REQUIREMENT ▸
Starting with the line that contains "OUR SERVICE (67, 1966)", write out each line through the end of the listing, unchanged. Output nothing else.

DATA LISTING ▸
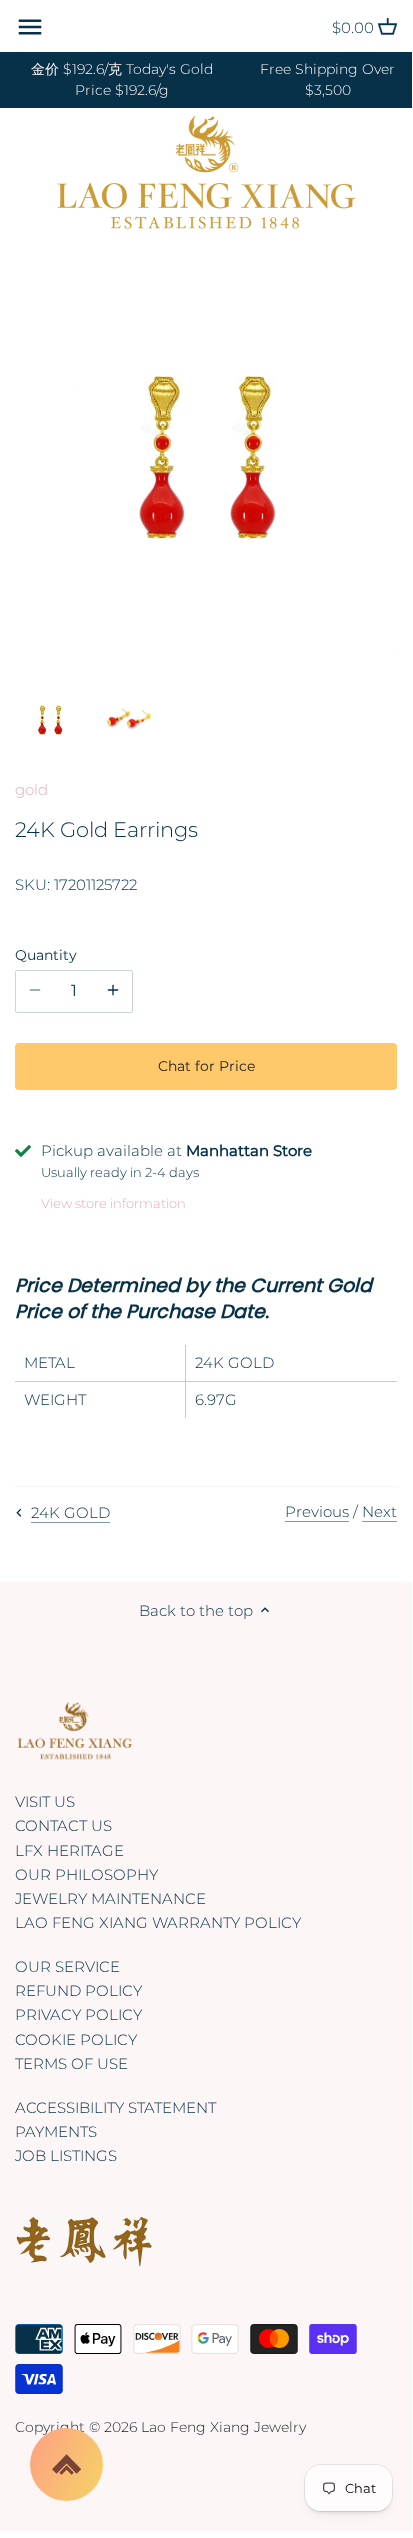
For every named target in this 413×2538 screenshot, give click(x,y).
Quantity (46, 955)
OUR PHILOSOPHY (86, 1874)
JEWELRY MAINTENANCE (110, 1898)
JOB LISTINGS (66, 2155)
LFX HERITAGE (69, 1850)
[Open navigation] (30, 27)
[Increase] (113, 991)
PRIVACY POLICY (78, 2014)
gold (31, 789)
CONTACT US (63, 1825)
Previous (317, 1511)
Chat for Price (206, 1066)
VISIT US (45, 1801)
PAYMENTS (56, 2131)
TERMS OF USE (71, 2063)
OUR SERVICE (67, 1966)
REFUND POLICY (78, 1990)
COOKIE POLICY (76, 2039)
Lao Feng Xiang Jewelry (223, 2427)
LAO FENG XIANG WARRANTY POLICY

TASK ANSWER ▸
OUR SERVICE (67, 1966)
REFUND POLICY (78, 1990)
COOKIE POLICY (76, 2039)
Lao Feng Xiang Jewelry (223, 2427)
LAO FENG XIANG WARRANTY POLICY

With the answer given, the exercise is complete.